Clearly, environmental toxins may select for specific microbial communities, and shift the genetic make-up and/or metabolism of the microbiota, as well as the concentration of harmful metabolites or beneficial ones. As mentioned above this relationship is bidirectional, i.e., the metabolism of xenobiotics also depends on the composition of the microbiota. As described in the Frontiers in Medicine review paper, the gut microbiota can inactivate, activate, or reactivate (following liver inactivation) multiple toxicants through a number of microbial enzymes, including beta-glucosidases, beta-glucuronidases, sulfatases, azoreductases, nitroreductases, and transferases. It’s worth noting that bacteria are predicted to have at least 3,000 cytochrome P450 enzymes compared to the 57 documented in humans, suggesting a vastly more potent ability to metabolize diverse compounds.
Environmental toxins can undergo direct metabolism by microbiota, as many are poorly absorbed, and can reach the distal small intestine. Alternatively, for some compounds which are first conjugated in the liver, metabolism by the microbiota may interfere with their excretion. For example, conjugates with glucuronic acid, sulfate or glutathione may be deconjugated by bacterial enzymes, prolonging their time to excretion.
There are many functional consequences to these interactions. For example, 4 polycyclic aromatic hydrocarbons (PAHs: naphthalene, phenanthrene, pyrene and benzo(a)pyrene) were found to lack estrogenic activity in vitro. However, transformation of these compounds by colon microbiota produced metabolites likely to have estrogenic and potentially toxic activity. Metabolism of methylmercury also appears to be dependent on bacterial enzymes, as animal studies have demonstrated an accumulation of mercury in many tissues, particularly the brain, when the gut microbiota is absent or suppressed (reviewed here).

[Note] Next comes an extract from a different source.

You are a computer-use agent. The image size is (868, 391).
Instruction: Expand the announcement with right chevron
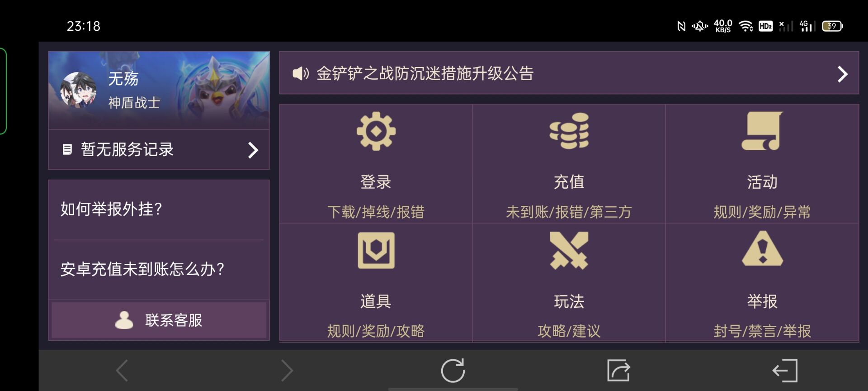pos(842,74)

Perhaps most important is to focus less on the interaction between any single compound and the gut microbiota, and more on the interaction of diverse mixtures of compounds, considering many environmental toxins are ubiquitous. For example, a cohort study in France found that in nearly 100% of pregnant women, the following compounds were detected (some of which were banned or restricted): bisphenol A, phthalate metabolites, pesticides (mainly pyrethroids), dioxins, furans, polychlorobiphenyls, brominated flame retardants, perfluorinated compounds and metals. Thus the idea that we encounter only 1 type of pollutant at a time is naïve. This focus on diverse mixtures of compounds was the subject of an excellent review in Toxicology Letters, with the conclusion that exposure to these chemicals induces gut dysbiosis and impairs metabolic functions of the microbiome in multiple pathways, leading to metabolic, malignant, inflammatory, or immune diseases. These findings emphasize the importance of continuing to elucidate gut-toxin pathways, and the potential for mitigating the harms of environmental toxins through modulation of the gut microbiome.